150 stands, plus de 300 nouveautés, bref pas de quoi s’ennuyer. Mais, ce qui - au-delà des centaines, voire milliers d’ouvrages que l’on peu y consulter - en fait tout le charme est son caractère festif et convivial. Une véritable fête où se côtoient dans une atmosphère bon enfant grand public, écrivains, éditeurs, artistes, et musiciens. Car, outre l’exposition en soi, les animations se relaient non stop sur deux scènes alternant débats publics, tables rondes, interviews et ensembles musicaux. Mais le plus touchant est d’y retrouver tous ces écrivains sagement assis devant les stands pour y dédicacer leurs ouvrages. Et pas n’importe qui, mais une belle brochette avec les plus illustres d’entre eux, qui se prêtent bien volontiers au jeu, prenant même plaisir à échanger quelques paroles avec leurs visiteurs.

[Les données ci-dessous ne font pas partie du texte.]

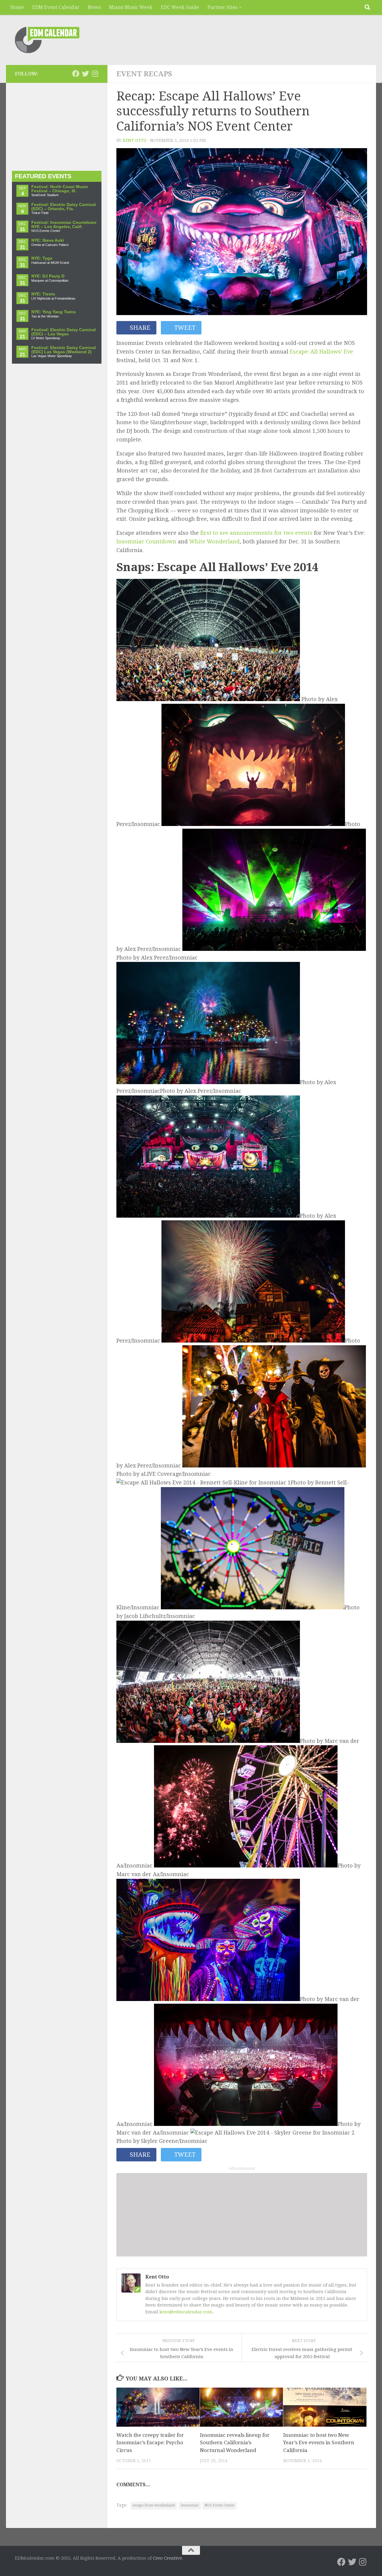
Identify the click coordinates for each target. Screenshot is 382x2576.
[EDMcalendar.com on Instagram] (94, 73)
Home (17, 7)
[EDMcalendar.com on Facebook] (75, 73)
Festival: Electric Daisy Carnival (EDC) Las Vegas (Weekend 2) (63, 349)
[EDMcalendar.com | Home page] (47, 40)
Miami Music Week (131, 7)
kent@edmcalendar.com (185, 2312)
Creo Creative (167, 2558)
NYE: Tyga (41, 258)
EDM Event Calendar (55, 7)
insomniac (190, 2505)
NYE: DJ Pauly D (47, 276)
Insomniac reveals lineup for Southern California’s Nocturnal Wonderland (234, 2442)
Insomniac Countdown (146, 541)
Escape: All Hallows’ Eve (321, 351)
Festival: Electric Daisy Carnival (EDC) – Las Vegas (63, 332)
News (94, 7)
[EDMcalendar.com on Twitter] (85, 73)
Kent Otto (135, 140)
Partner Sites (222, 7)
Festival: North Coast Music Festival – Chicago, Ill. (59, 189)
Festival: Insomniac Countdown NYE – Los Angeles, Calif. (63, 224)
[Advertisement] (241, 2214)
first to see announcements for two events (256, 533)
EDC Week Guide (180, 7)
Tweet (184, 327)
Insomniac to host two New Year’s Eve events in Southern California (318, 2442)
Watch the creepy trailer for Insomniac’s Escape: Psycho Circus (150, 2442)
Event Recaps (144, 74)
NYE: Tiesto (43, 294)
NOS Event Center (219, 2505)
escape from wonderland (154, 2505)
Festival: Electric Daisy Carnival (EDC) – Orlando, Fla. (63, 206)
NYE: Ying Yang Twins (53, 312)
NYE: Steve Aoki (47, 240)
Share (139, 327)
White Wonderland (214, 541)
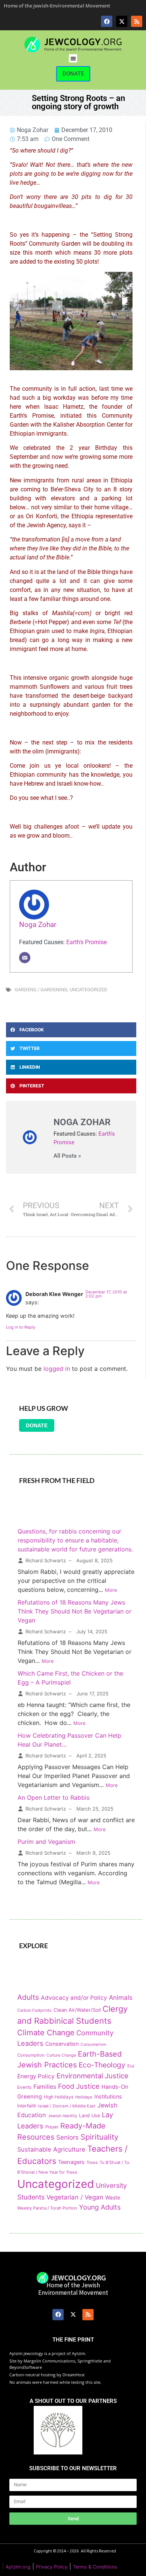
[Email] (24, 957)
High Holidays (58, 2097)
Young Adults (100, 2207)
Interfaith (26, 2106)
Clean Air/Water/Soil (77, 2010)
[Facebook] (106, 21)
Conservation (62, 2044)
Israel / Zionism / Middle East (66, 2106)
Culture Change (61, 2055)
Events (24, 2087)
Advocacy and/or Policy (74, 1997)
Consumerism (93, 2044)
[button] (73, 58)
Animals (121, 1997)
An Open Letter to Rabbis (53, 1797)
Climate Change (45, 2032)
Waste (112, 2197)
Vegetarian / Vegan (74, 2197)
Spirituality (99, 2136)
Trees (92, 2162)
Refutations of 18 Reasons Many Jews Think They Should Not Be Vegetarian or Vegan (74, 1611)
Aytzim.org (18, 2567)
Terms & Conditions (95, 2567)
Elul (130, 2066)
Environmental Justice (92, 2076)
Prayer (51, 2127)
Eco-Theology (102, 2064)
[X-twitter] (121, 21)
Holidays (83, 2097)
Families (44, 2086)
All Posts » (67, 1156)
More (111, 1590)
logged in (56, 1368)
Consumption (31, 2055)
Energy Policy (36, 2076)
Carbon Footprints (34, 2010)
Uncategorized (88, 989)
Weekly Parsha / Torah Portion (47, 2208)
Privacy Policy (51, 2567)
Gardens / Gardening (41, 989)
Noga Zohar (37, 924)
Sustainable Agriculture (51, 2149)
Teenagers (71, 2162)
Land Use (89, 2115)
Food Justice (79, 2086)
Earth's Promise (86, 942)
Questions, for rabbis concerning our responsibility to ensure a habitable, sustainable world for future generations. (75, 1540)
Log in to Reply (20, 1327)
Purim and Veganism (46, 1841)
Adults (28, 1997)
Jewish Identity (62, 2115)
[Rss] (136, 21)
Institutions (108, 2096)
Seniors (67, 2137)
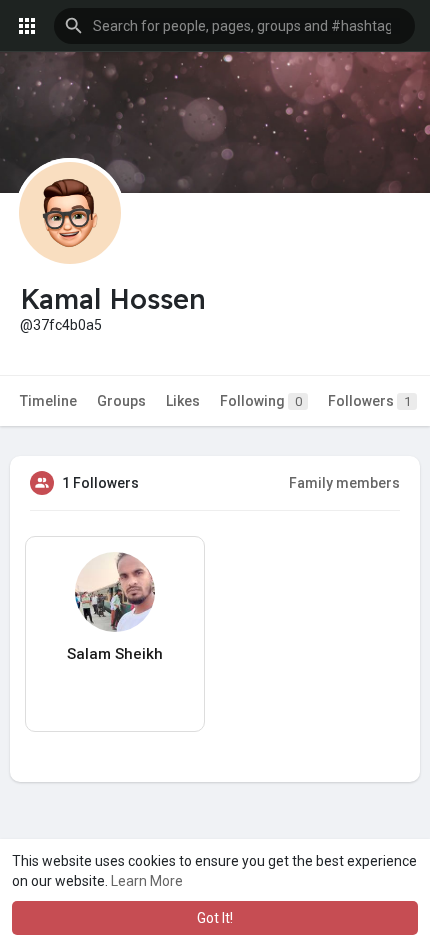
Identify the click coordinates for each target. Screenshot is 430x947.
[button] (234, 26)
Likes (183, 401)
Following (261, 401)
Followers (369, 401)
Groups (121, 401)
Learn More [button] (147, 881)
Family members (344, 483)
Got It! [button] (215, 918)
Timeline (48, 401)
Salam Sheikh (115, 654)
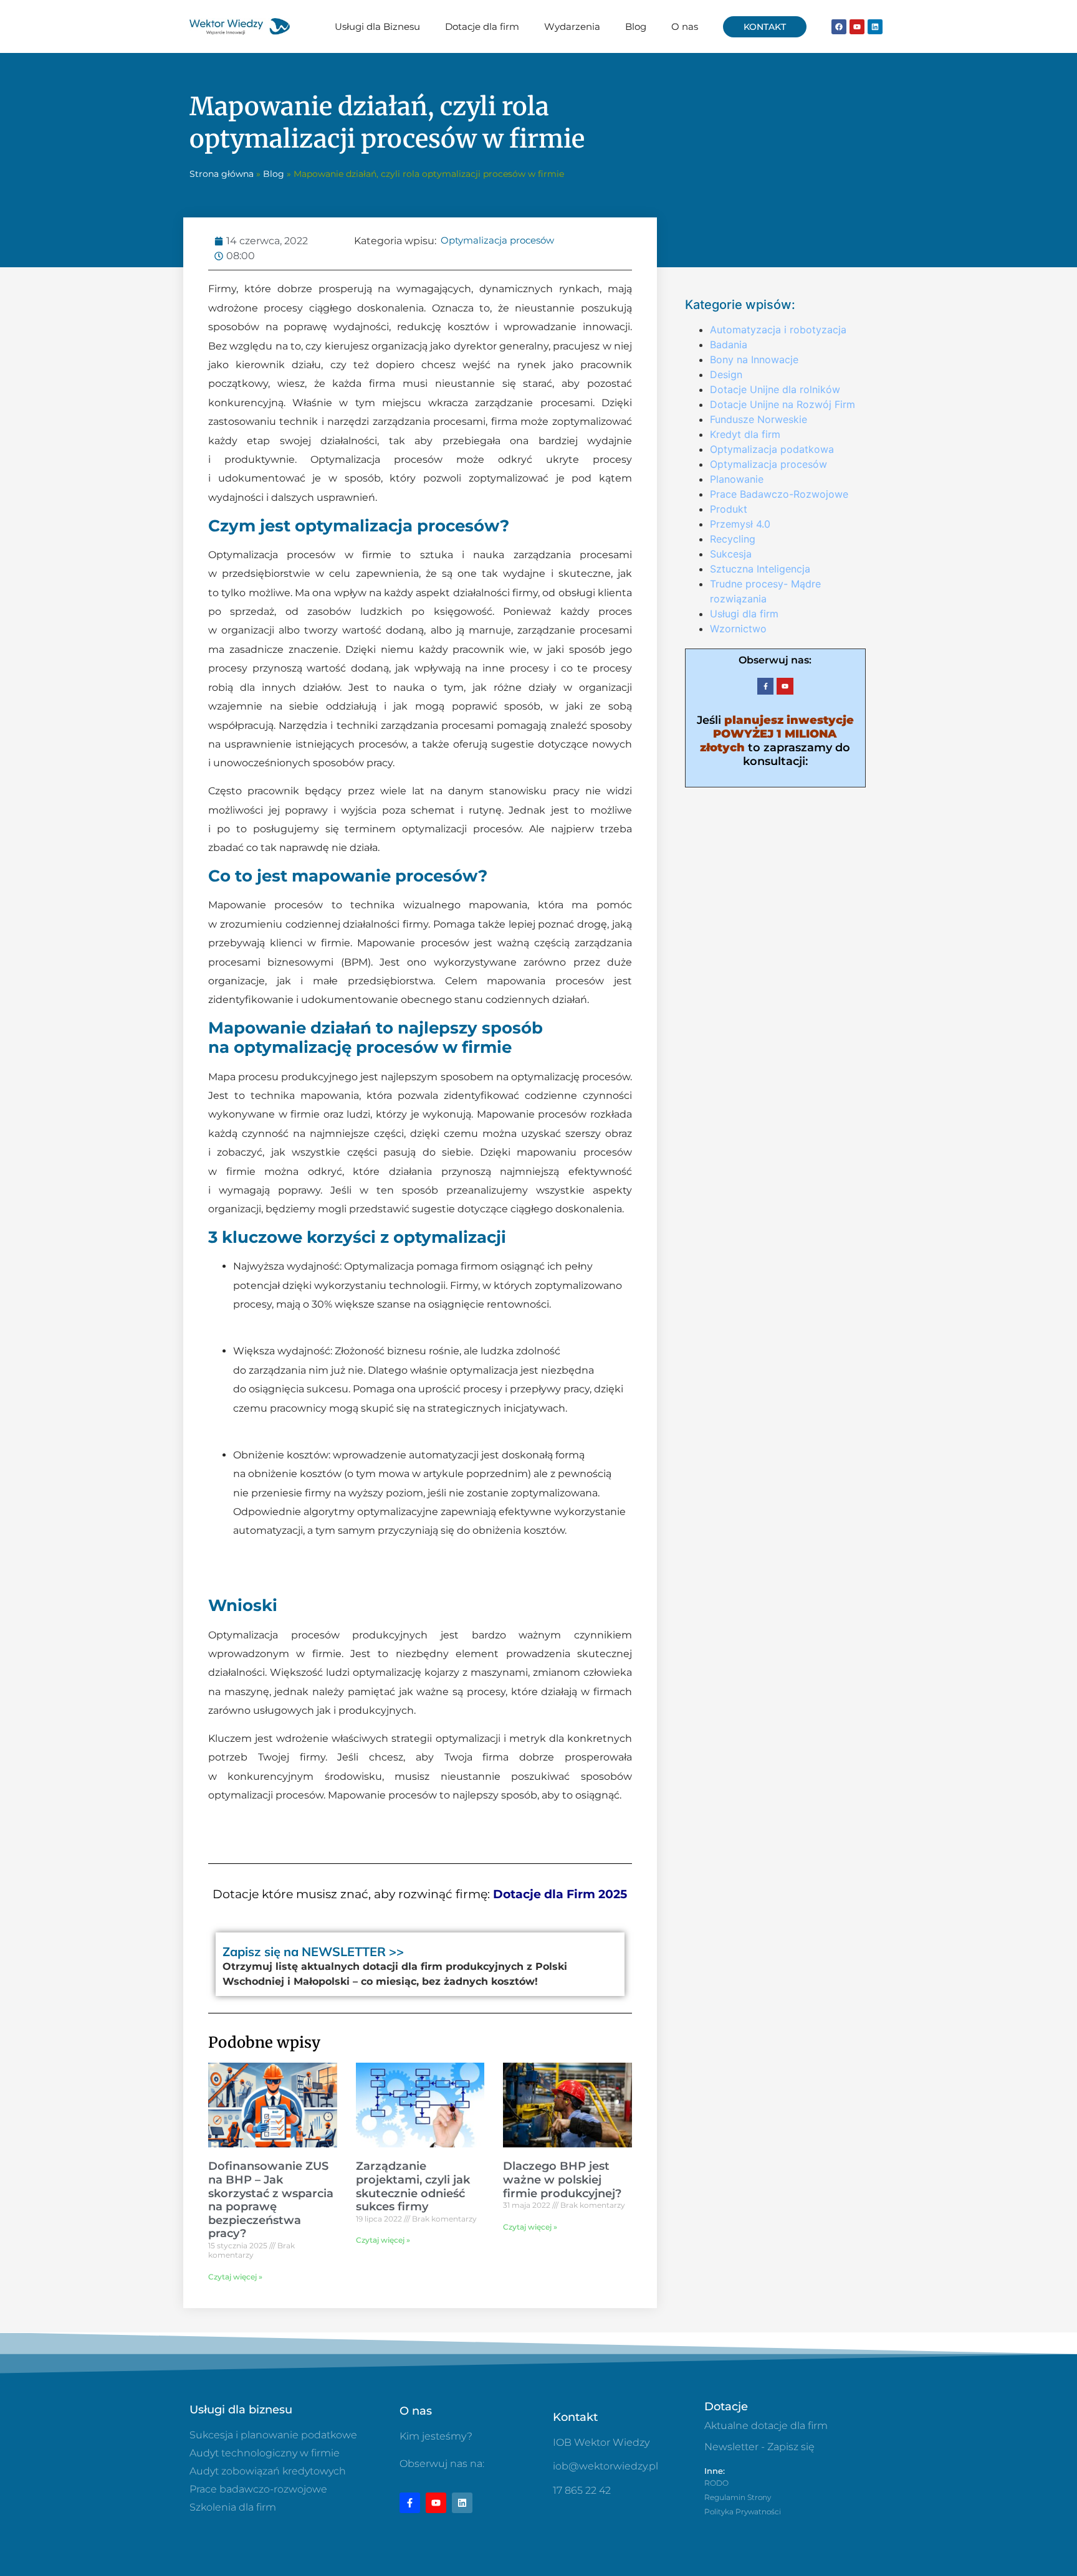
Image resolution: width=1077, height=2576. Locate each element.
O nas (684, 26)
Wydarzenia (572, 26)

Et puis cette foule calme, paisible qui défile lentement le long des stands. Ici pas de distinction sociale: tous milieux et tous âges confondus. En cette époque où l’on se pose parfois des questions face à l’emprise d’internet et des médias audio visuels, voilà qui rassure. Car, indiscutablement, cette Semaine du Livre remporte à chaque édition un large succès et je donne à parier que la fréquentation ne va pas baisser cette année.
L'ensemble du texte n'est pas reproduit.